The second approach will be to generate the graph from waveform data which actually represents the audio using Ruby and offsetting that part to a background job to make the process seamless.

The final result should look like this:

Application setup

We will start by creating a new Rails application:

$ rails new waves --css=tailwind

Next, we will add Avo to easily create new resources with audio uploads. Let's start by installing it:

bundle add avo && bundle install

Now let's install Avo to generate the avo.rb initializer and mount it to the route file:

bin/rails generate avo:install

Then, we will create a Episode model which we will use to later showcase how to generate the waveform data in a background job when creating a track:

bin/rails generate model Episode name data:text duration:integer

Because we've installed Avo, the previous command will add an Episode resource to our admin panel.

→ GOAL A
In the Rails waveform tutorial, what gets added so new resources with audio uploads can be created easily?
The entries have no connection to the text on the Rails waveform tutorial.

→ RECORD EXTRACTS
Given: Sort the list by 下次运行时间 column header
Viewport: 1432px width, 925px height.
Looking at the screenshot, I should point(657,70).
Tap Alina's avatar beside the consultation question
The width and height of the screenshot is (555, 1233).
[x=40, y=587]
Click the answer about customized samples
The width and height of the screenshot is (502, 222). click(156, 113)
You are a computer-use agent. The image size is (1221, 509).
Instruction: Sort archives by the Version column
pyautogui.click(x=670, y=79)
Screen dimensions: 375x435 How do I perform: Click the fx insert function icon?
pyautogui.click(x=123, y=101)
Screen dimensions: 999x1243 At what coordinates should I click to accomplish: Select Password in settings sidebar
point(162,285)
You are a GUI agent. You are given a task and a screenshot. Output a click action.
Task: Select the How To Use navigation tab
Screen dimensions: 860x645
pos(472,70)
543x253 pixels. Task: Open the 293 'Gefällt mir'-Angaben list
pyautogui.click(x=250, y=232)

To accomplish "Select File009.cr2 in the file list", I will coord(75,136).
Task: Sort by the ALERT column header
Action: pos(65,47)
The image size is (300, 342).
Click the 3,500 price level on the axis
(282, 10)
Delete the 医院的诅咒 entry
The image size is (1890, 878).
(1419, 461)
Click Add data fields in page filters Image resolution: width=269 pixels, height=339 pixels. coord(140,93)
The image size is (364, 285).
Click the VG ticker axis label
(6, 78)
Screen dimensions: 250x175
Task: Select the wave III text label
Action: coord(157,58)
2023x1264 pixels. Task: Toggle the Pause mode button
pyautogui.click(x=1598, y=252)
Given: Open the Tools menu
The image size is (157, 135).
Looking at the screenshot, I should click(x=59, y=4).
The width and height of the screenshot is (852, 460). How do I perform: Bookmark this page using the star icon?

→ GOAL B
Transcribe everything in the entries from the line containing "Click the answer about customized samples" down to the final line of the entries, including both ends.

→ WRITTEN REPLY A
Avo

→ WRITTEN REPLY B
Click the answer about customized samples
The width and height of the screenshot is (502, 222). click(156, 113)
You are a computer-use agent. The image size is (1221, 509).
Instruction: Sort archives by the Version column
pyautogui.click(x=670, y=79)
Screen dimensions: 375x435 How do I perform: Click the fx insert function icon?
pyautogui.click(x=123, y=101)
Screen dimensions: 999x1243 At what coordinates should I click to accomplish: Select Password in settings sidebar
point(162,285)
You are a GUI agent. You are given a task and a screenshot. Output a click action.
Task: Select the How To Use navigation tab
Screen dimensions: 860x645
pos(472,70)
543x253 pixels. Task: Open the 293 'Gefällt mir'-Angaben list
pyautogui.click(x=250, y=232)

To accomplish "Select File009.cr2 in the file list", I will coord(75,136).
Task: Sort by the ALERT column header
Action: pos(65,47)
The image size is (300, 342).
Click the 3,500 price level on the axis
(282, 10)
Delete the 医院的诅咒 entry
The image size is (1890, 878).
(1419, 461)
Click Add data fields in page filters Image resolution: width=269 pixels, height=339 pixels. coord(140,93)
The image size is (364, 285).
Click the VG ticker axis label
(6, 78)
Screen dimensions: 250x175
Task: Select the wave III text label
Action: coord(157,58)
2023x1264 pixels. Task: Toggle the Pause mode button
pyautogui.click(x=1598, y=252)
Given: Open the Tools menu
The image size is (157, 135).
Looking at the screenshot, I should click(x=59, y=4).
The width and height of the screenshot is (852, 460). How do I perform: Bookmark this page using the star icon?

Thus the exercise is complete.